Stored data entries:
* * * * * * *

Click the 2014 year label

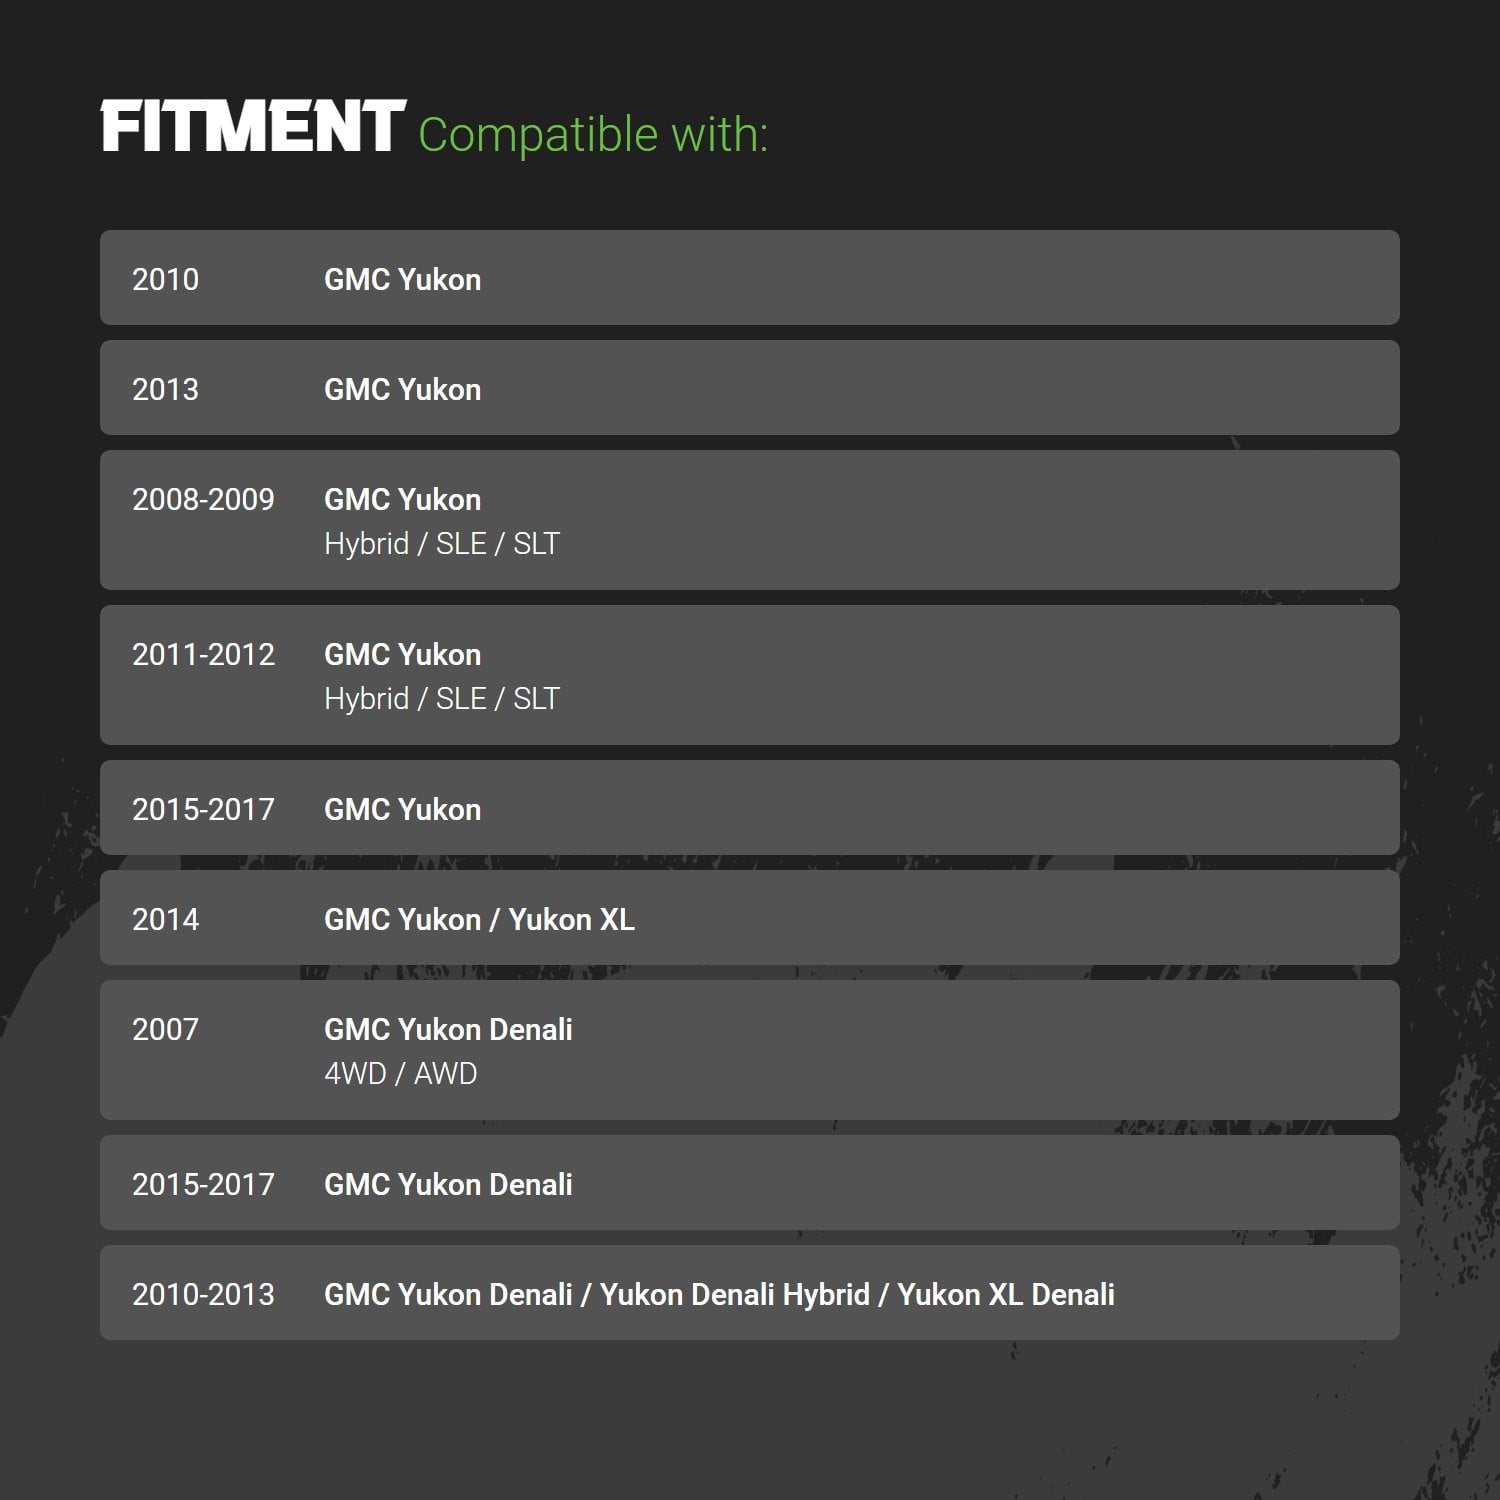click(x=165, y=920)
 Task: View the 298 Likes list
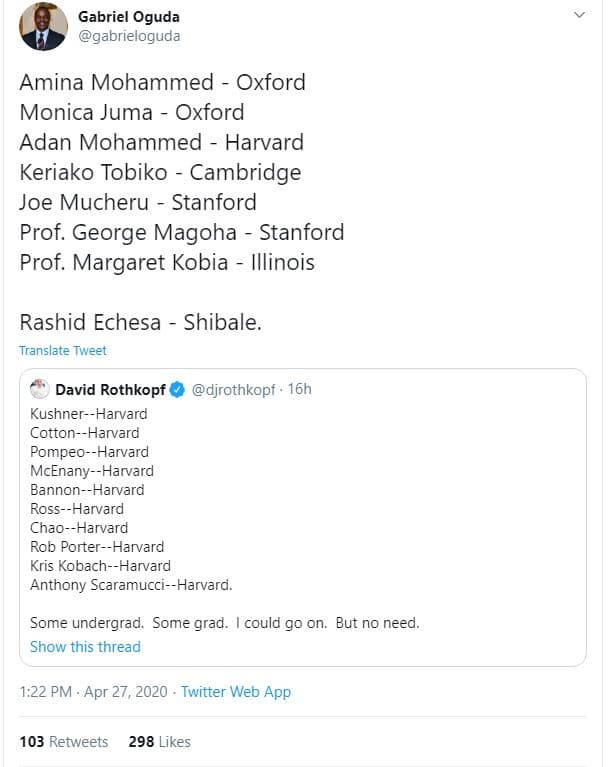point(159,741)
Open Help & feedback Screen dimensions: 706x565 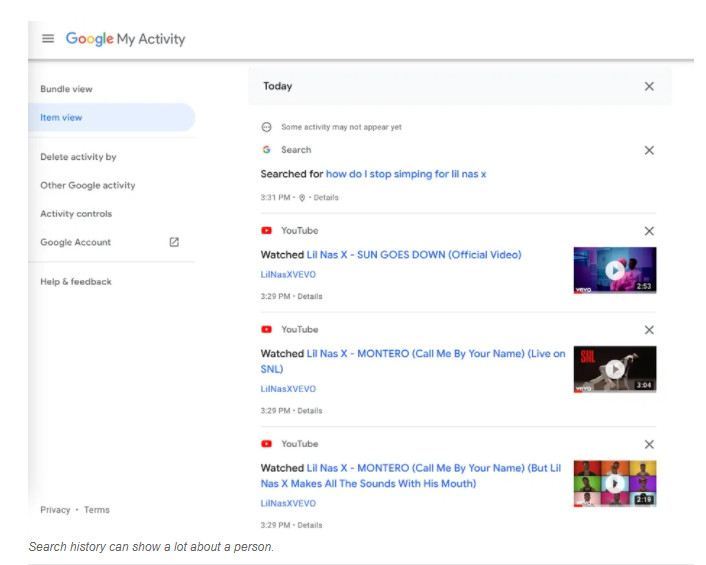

* * * * * * *

WHAT NEEDS TO BE DONE: In the reply, each line of the data must appear exactly as written, and no picture may appear.

WRITTEN SOLUTION:
Click the 2014 year label

click(x=165, y=920)
 Task: View the 298 Likes list
point(159,741)
Open Help & feedback Screen dimensions: 706x565 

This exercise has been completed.